Aston has consistently reiterated that the car’s default ‘GT’ setting was meant to live up to its name, implying that not everyone – virtually no one, potentially – wanted that much horsepower all the time. Instead, the owners wanted to be able to sit back and relax. And not just to harmonize with the road surface like a Rolls-Royce would, but to properly locate their natural flow state in the 835 hp theme park, without tiptoeing around a menacing rear axle. Granted, few would look for it in a named storm, but the fact that you can doing that in the Volante, and finding it effortless, without feeling guilty for letting so much power go to waste, is possibly the most revealing measure of the Vanquish’s greatness – not to mention the wider journey Aston is on. If the new Valhalla surpasses it next year, the envisioned promised land certainly beckons.

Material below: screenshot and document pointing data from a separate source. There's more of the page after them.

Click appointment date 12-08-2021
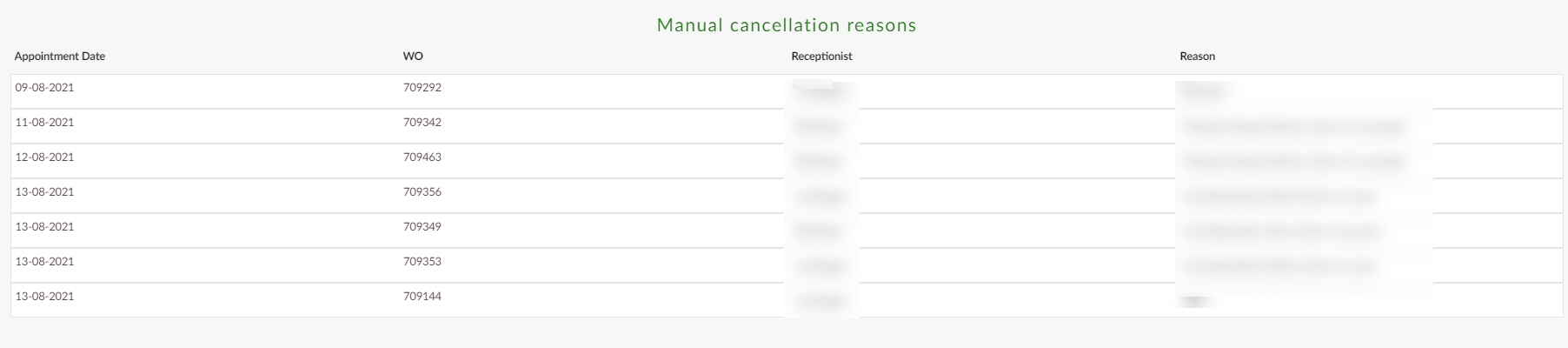 tap(44, 157)
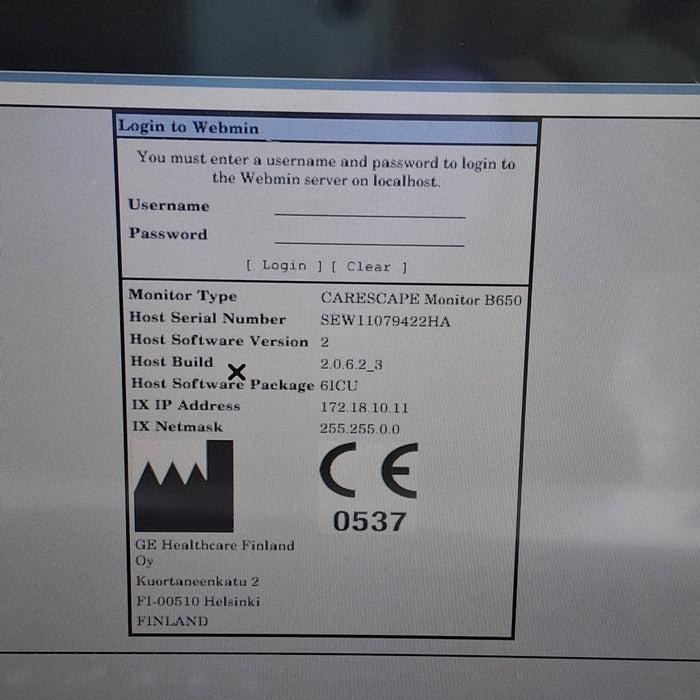Select the Kuortaneenkatu 2 address line
Screen dimensions: 700x700
(x=198, y=582)
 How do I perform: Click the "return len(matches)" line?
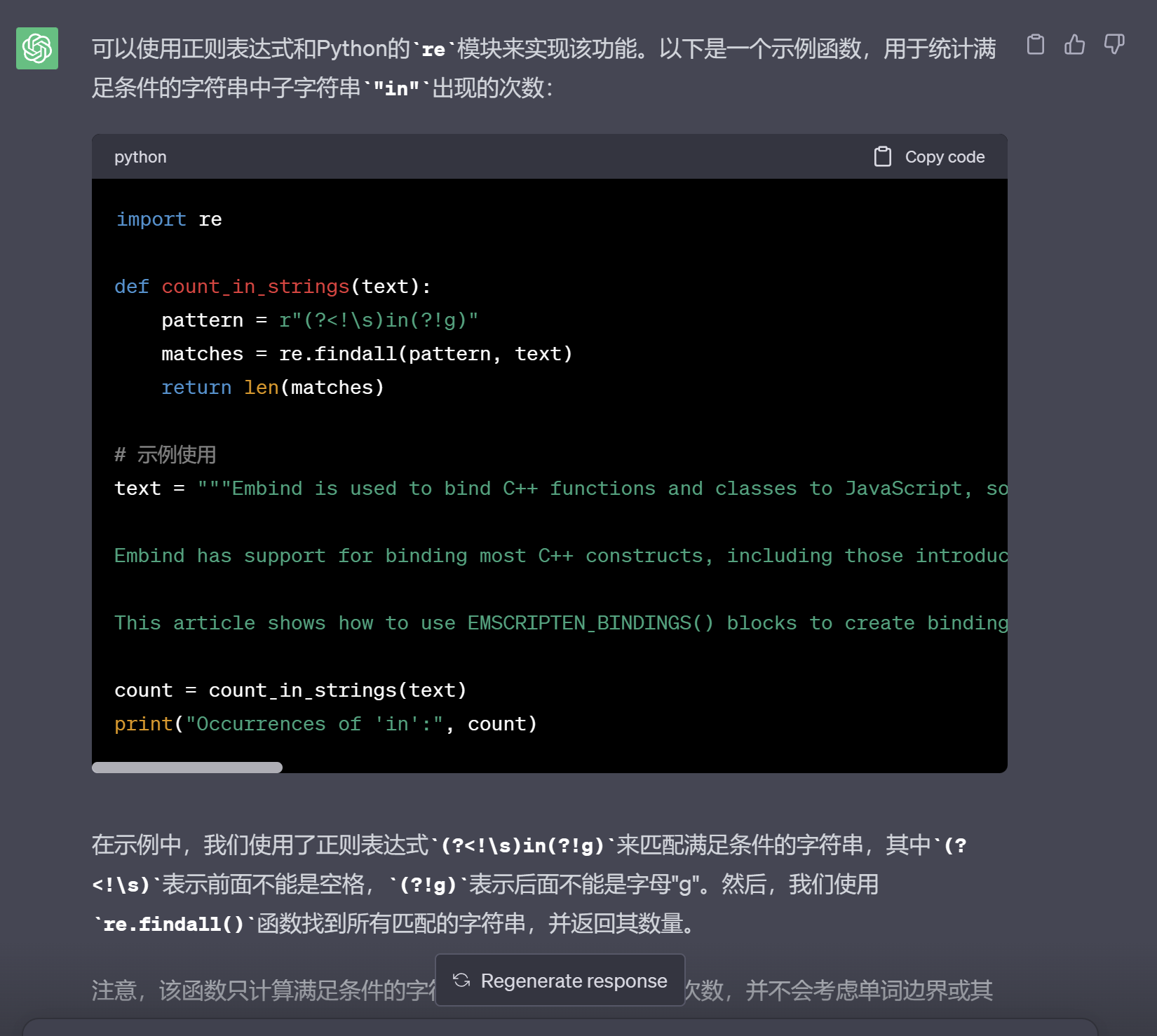(x=273, y=388)
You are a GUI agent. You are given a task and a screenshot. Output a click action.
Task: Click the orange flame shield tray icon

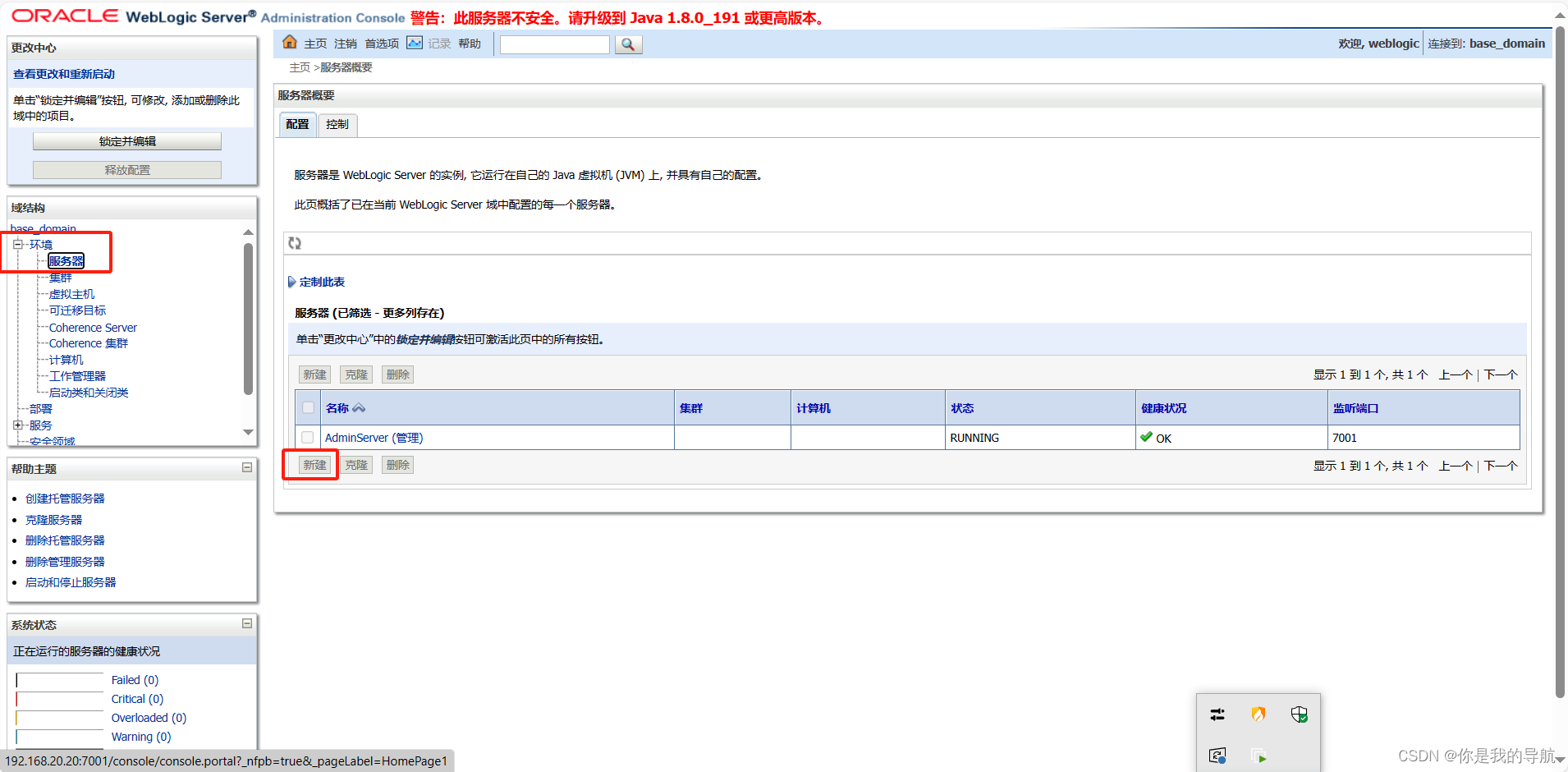coord(1259,714)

SPECIFICATION | 2025 Aston Martin Vanquish Volante
Engine: 5,204 cc, twin turbo, V12
Transfer: 8-speed automatic, rear-wheel drive
Power (hp): 835 at 6,500 rpm
Torque (lbâ‹…ft): 738 at 2,500-5,000 rpm
0-100 km/h: 3.4 seconds
Top speed: 344 km/h
Weight: 2,005kg (EU unloaded)
MPG: 20
CO2: 21 g/km
Price: c£400,000)
Honorable mention | Mercedes G500
If it weren’t for Aston’s V12-powered powerhouse, a Mercedes could very well have ended up atop the Christmas tree this year. The GT 63 E Performance, for example, proved that rare thing: a truly likeable hybrid – albeit with a V8 and 816 hp. But since the purpose of the annual PH gongs is to reward personal favorites, I tip my hat to the G500 we tested in January. That some people find the G-Class objectionable is understandable based on its asking price and colossal weight, but the fact is that with a 3.0-liter six-cylinder gasoline engine, the more affordable version leaves the G63’s antagonistic qualities behind and continues to be a modern G-Wagen. And in 2025, when you have to stroll almost everywhere, it turns out to be a very pleasant way to travel.